- _WORK TO BE COMPLETED_
Search the records for the line with "293x170 pixels.". Output that line and each line after it, exactly, and stop at the end; omit pictures.

[Start of Attachment]

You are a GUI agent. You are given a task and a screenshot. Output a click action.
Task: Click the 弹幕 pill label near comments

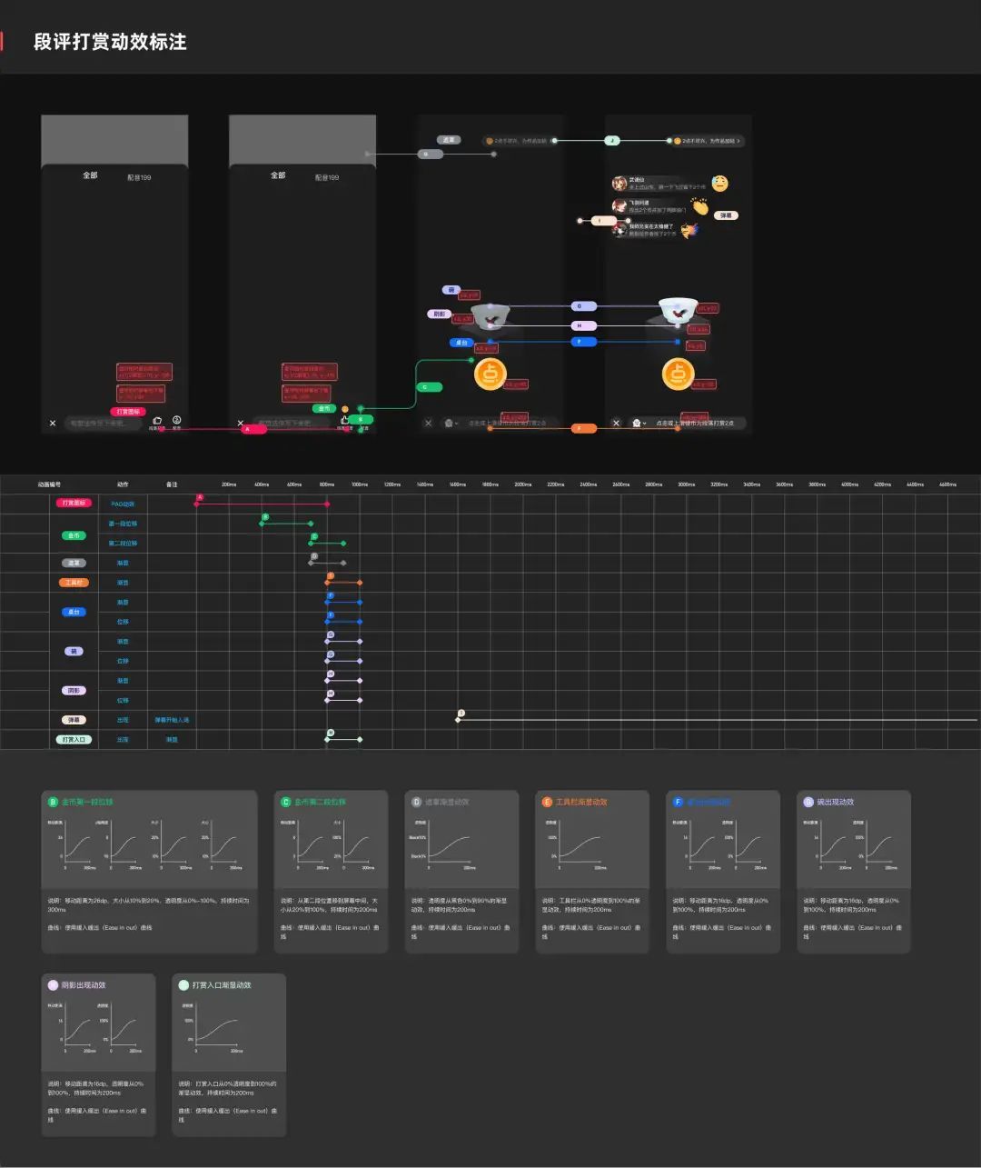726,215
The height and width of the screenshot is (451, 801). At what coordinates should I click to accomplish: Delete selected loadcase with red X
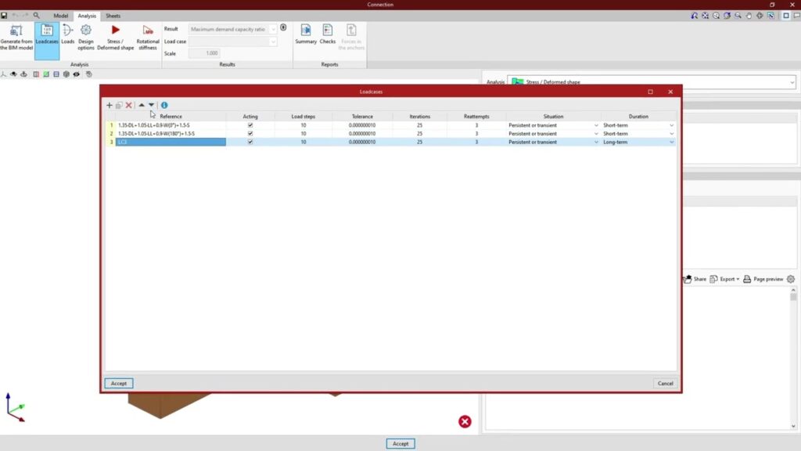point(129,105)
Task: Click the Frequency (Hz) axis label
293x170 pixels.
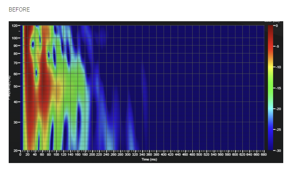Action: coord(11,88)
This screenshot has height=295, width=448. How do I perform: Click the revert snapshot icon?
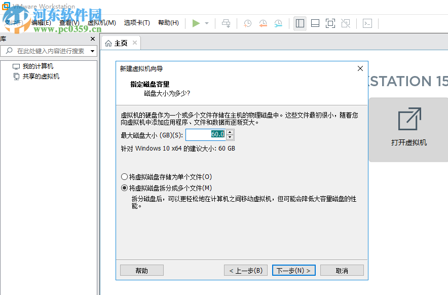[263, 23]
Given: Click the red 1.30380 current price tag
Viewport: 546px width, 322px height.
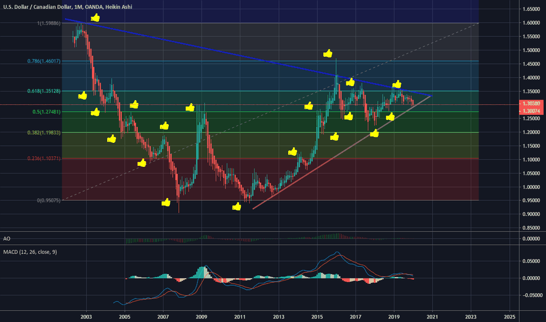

[End of Attachment]

- _REPLY TO THE EXERCISE_
293x170 pixels.
Action: coord(11,88)
This screenshot has height=295, width=448. How do I perform: Click the revert snapshot icon?
[263, 23]
Given: Click the red 1.30380 current price tag
Viewport: 546px width, 322px height.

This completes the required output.